## [Required action]
Exclude pictures; retype the lines below from the line containing "Collapse the lab02 left navigation menu" through the end of the records, both ends kept.

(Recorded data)
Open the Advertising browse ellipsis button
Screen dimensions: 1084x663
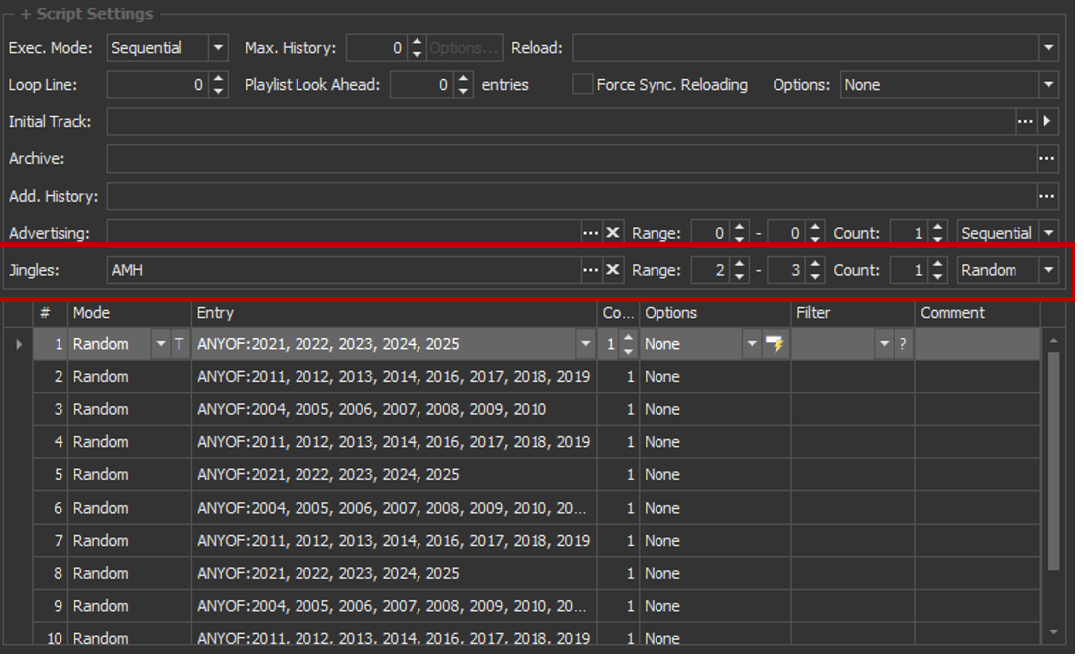[591, 233]
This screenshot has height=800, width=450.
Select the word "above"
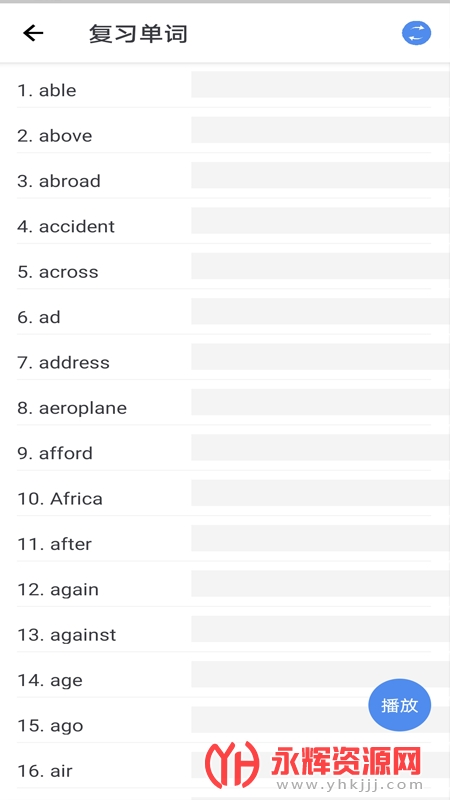tap(65, 136)
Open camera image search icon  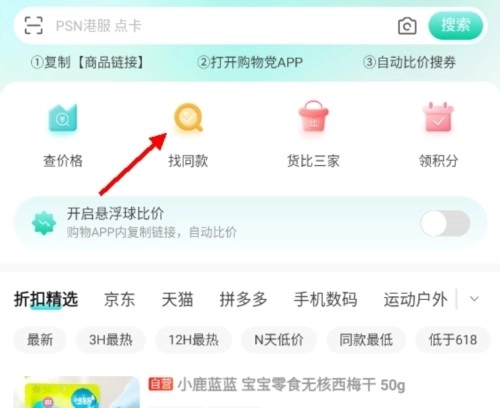pyautogui.click(x=407, y=26)
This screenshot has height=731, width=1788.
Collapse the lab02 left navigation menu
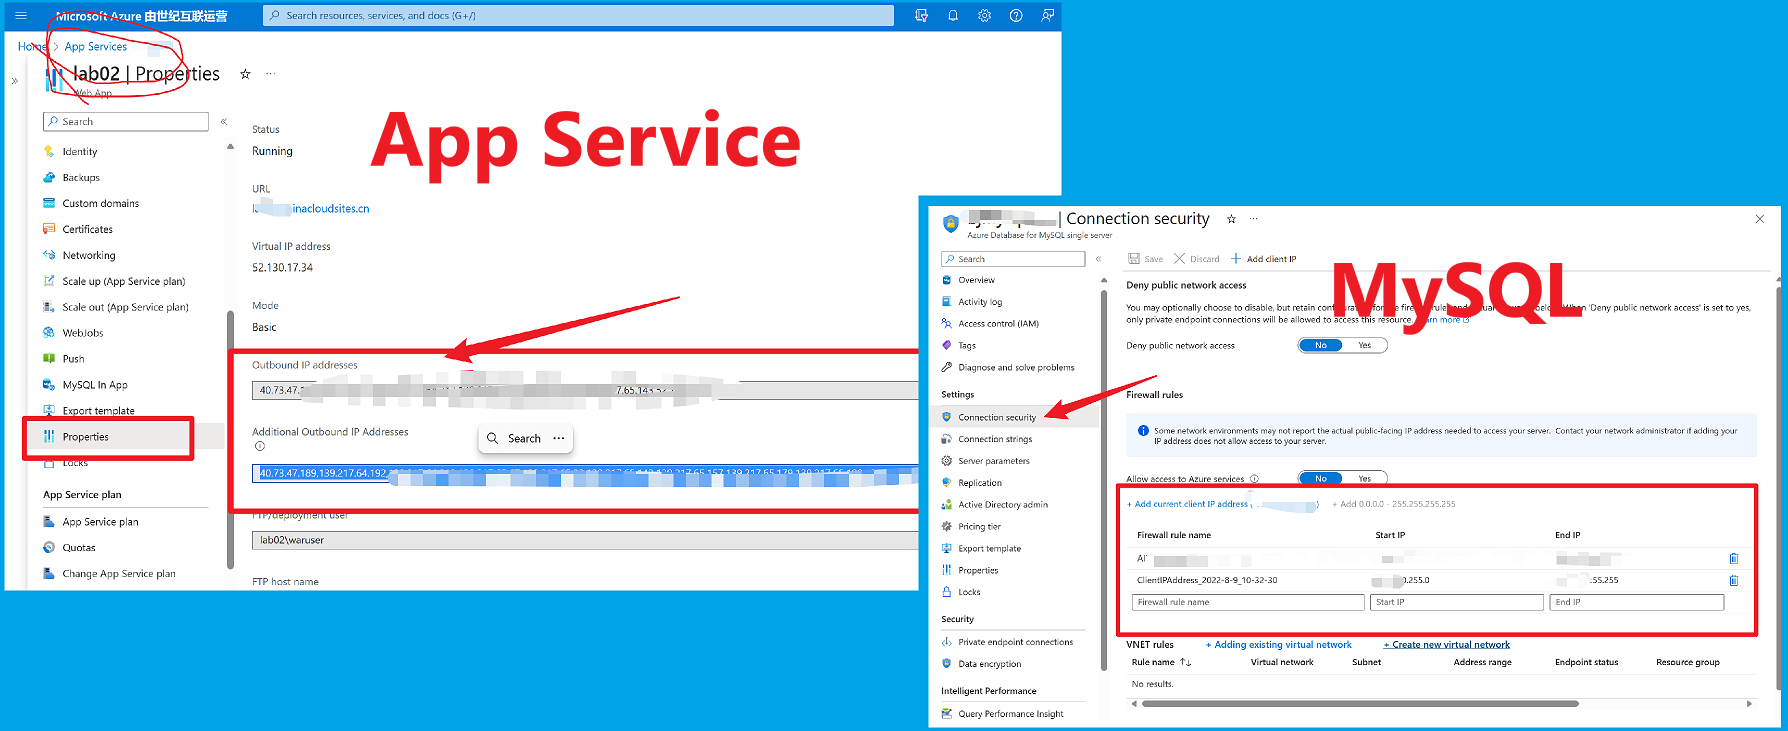coord(224,122)
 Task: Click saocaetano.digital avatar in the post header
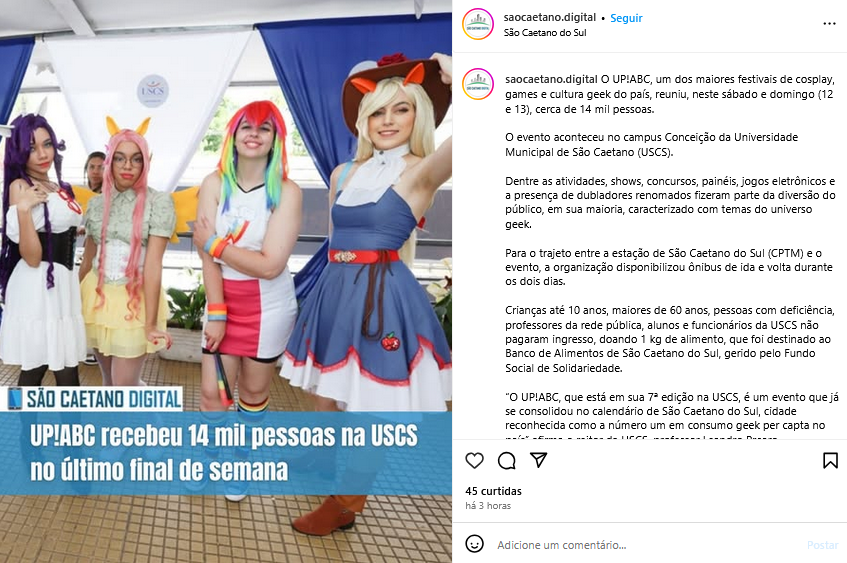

## [Task solution]
Collapse the lab02 left navigation menu
coord(224,122)
 Task: Click saocaetano.digital avatar in the post header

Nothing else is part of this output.